The village of Portwenn is based on the real-life fishing village of Port Isaac. Port Isaac is situated in a little valley in North Cornwall’s Bodmin Moor. You may also know it from the filming of the TV series, Poldark. Many of its 18th and 19th century cottages in the old centre of the village are listed as architecturally and historically important; many of the old fishermen’s cottages are now holiday lets.

A fishing village since the early 14th century, Port Isaac’s old white-washed cottages and narrow, meandering streets give comedy drama Doc Martin a genuine quirky Cornish atmosphere. Talking of quirky, look out for the famous Port Isaac alley – it’s called Squeezebelly Alley and if you’re too fat you simply won’t get through!

Until the advent of the railway, Port Isaac was a busy coastal port, an active harbour for ore, limestone, coal and other cargo. Today it’s limited to fishing for crab and lobster, along with scenic tours for tourists. Port Isaac and nearby village Port Gaverne in the next valley are both within an Area of Outstanding Natural Beauty and a Heritage Coast Area.

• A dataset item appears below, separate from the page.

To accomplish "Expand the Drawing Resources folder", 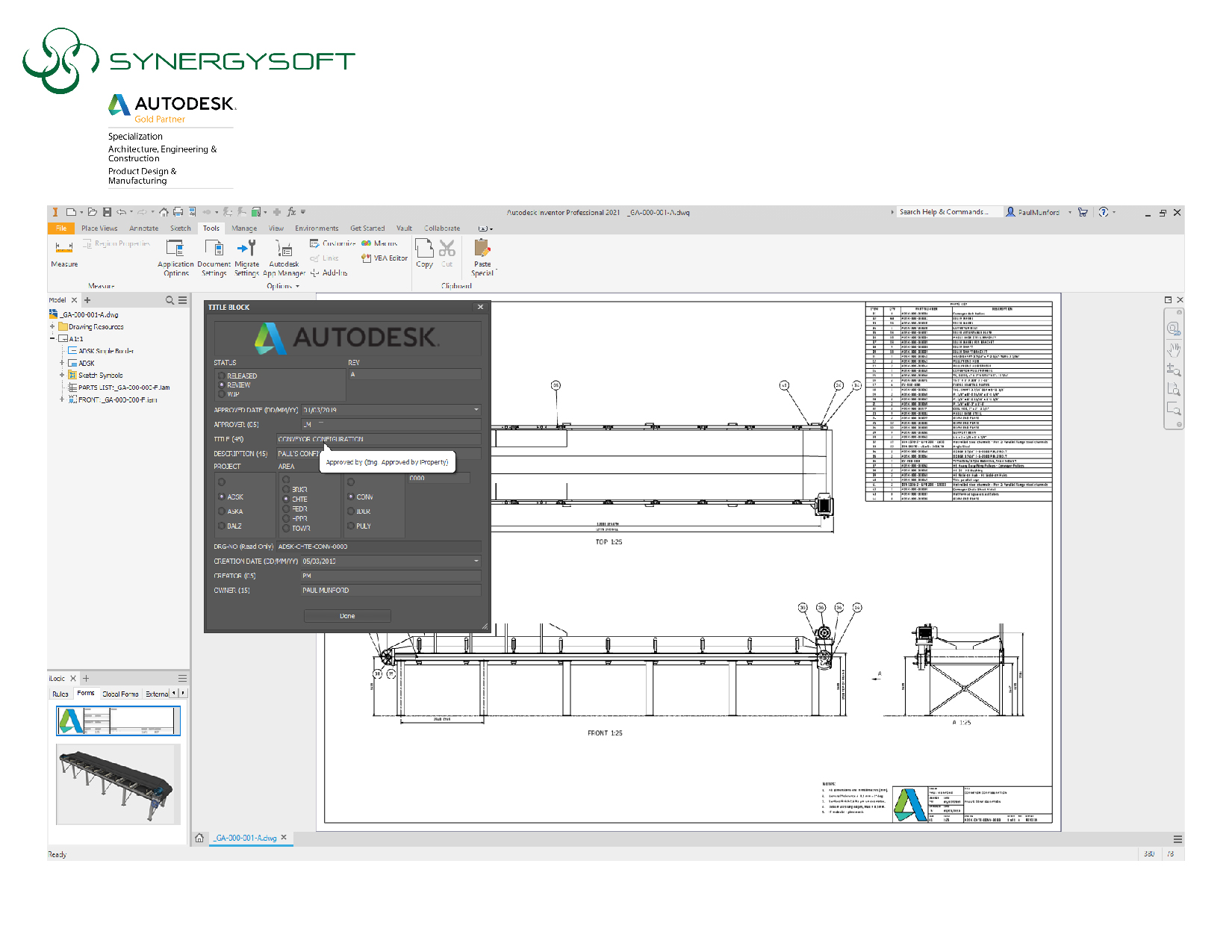I will click(52, 326).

As such, there are numerous nature and coastal walks around the area for the novice and experienced walker alike.

The walk from Port Quin to Port Isaac takes a steady two hours and you’ll see Tregardock, Trebarwith and Tintagel Island in the distance. The stretch of the Coast Path from Padstow to Bude is recognised for its particularly stunning scenery.

If you’re a cyclist, the Camel Trail is a maintained 18 mile cycle way among the Cornish countryside, travelling along a disused railway line between Bodmin, Wadebridge and Padstow.

Port Isaac has only a shingle beach but the widely recognised best surfing beach in North Cornwall is only four miles away in Polzeath.

North Cornwall is known for its dramatic coastline. The county packs a lot into its 60 miles of Atlantic Heritage coast with coves, towns, Bodmin Moor, country houses and castles all occupying the same space. Poet Laureate, Sir John Betjeman penned poems such as Seaside Golf to declare his love for North Cornwall. Many stories are told about the wild and mysterious Bodmin Moor. Extend your trip to Bude, North Tamar, Wadebridge, Padstow, Bodmin and then even further afield to the coastal resort of Newquay, Cornwall’s most popular Cornish holiday destination, 20 miles east of Bodmin.

North Cornwall acts as a gateway to the rest of Cornwall, with the A30 dual carriageway being the main transport route through the county. North Cornwall's railway station is at Bodmin Parkway; aeroplanes fly into the primarily domestic Newquay Cornwall Airport.